Agatha van der Mijn (13 May 1700 – 1776/1796) was an 18th-century flower painter from the Dutch Republic active in London.

== Biography ==

She was the younger sister of the painter Herman van der Mijn, and like her niece Cornelia learned to paint flowers from him. The poet Willem van Swaanenburg (1678 - 1728) published a book of poems "Parnas" in 1724 that included a poem in honor of her 18th birthday professing his undying love for her and mentioning her as "a magical goddess of painter flowers". Since this poem shows that she was already active as a flower artist before 1718, it is possible that she accompanied her brother when he took his family and the family of his pupil Jacoba Maria van Nickelen to Dusseldorp in 1712–1713 to work for Johann Wilhelm, Elector Palatine. The flower painter Rachel Ruysch was also active in Dusseldorp in the years 1712-1716 and Agatha's work, along with that of Nickelen and her niece Cornelia van der Mijn all show a similar style. In 1722 Herman van der Mijn moved to London with his family and she accompanied him. Herman died a year after his son Robert sank through the ice at Marylebone in 1740 while ice-skating.

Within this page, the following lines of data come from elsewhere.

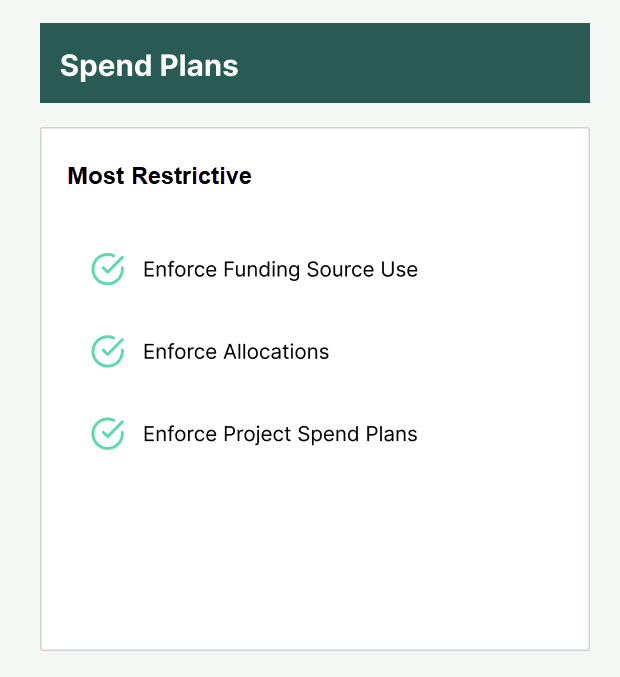Disable the Enforce Project Spend Plans check
The height and width of the screenshot is (677, 620).
(108, 433)
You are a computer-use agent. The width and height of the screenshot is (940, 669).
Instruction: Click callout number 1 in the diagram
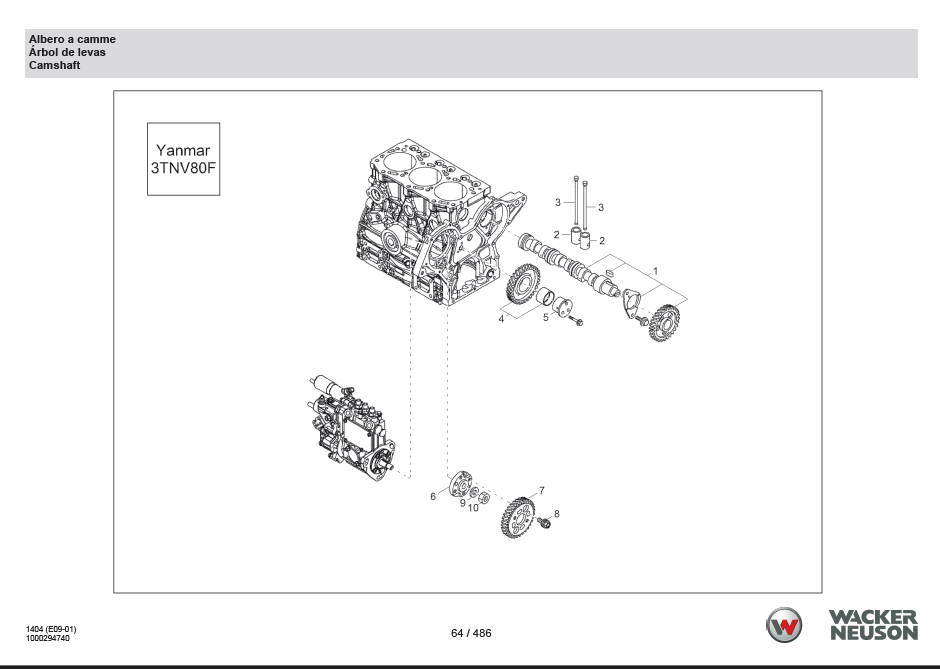655,271
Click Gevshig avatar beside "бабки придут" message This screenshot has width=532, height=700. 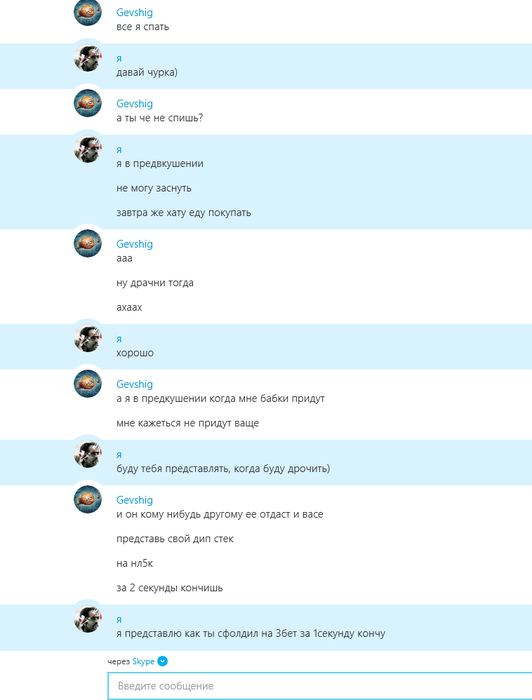coord(87,384)
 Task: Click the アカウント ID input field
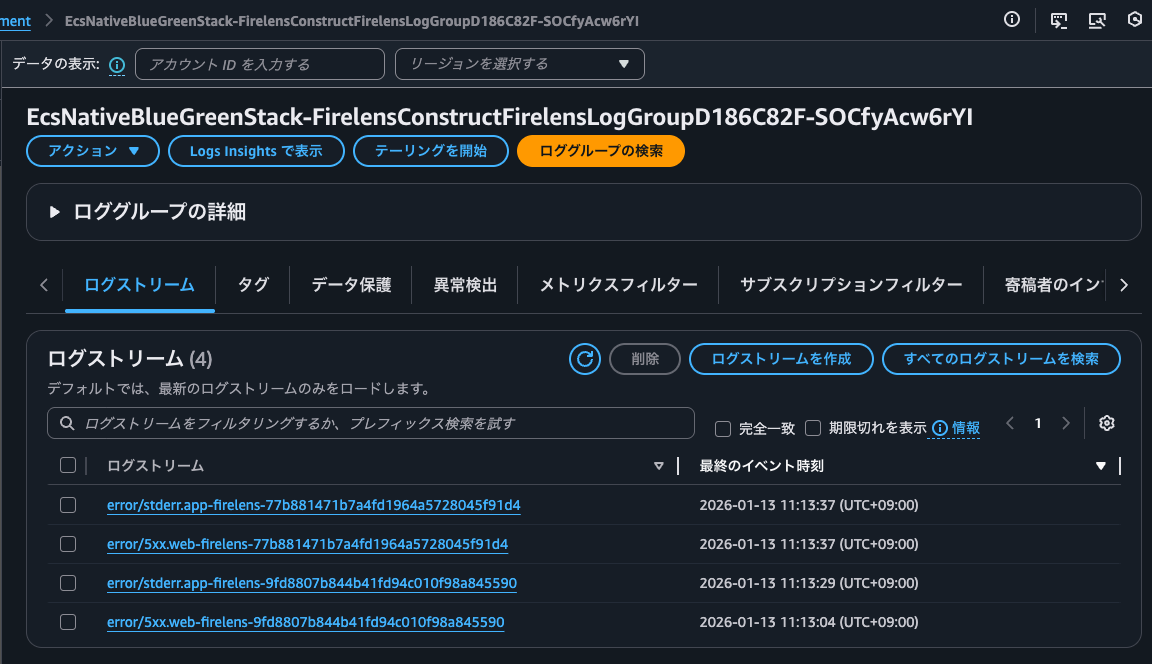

In 1808 Edward Edwards wrote the following in a piece about her nephew, Herman's son Frank: "Beside Frank, there were two other artists of the same name, R. and A. Vandermine, both of whom were related to the former. One of them painted for the shops, and there are many slight pictures of an Old Man, in a loose coat and hair cap,
hugging a bag of money, which were painted, by one of these artists. The wife of one of them was also of the profession : She painted fruit and flowers, and they were all exhibitors at the Society's Rooms in the Strand, in the years 1761 and 1762.".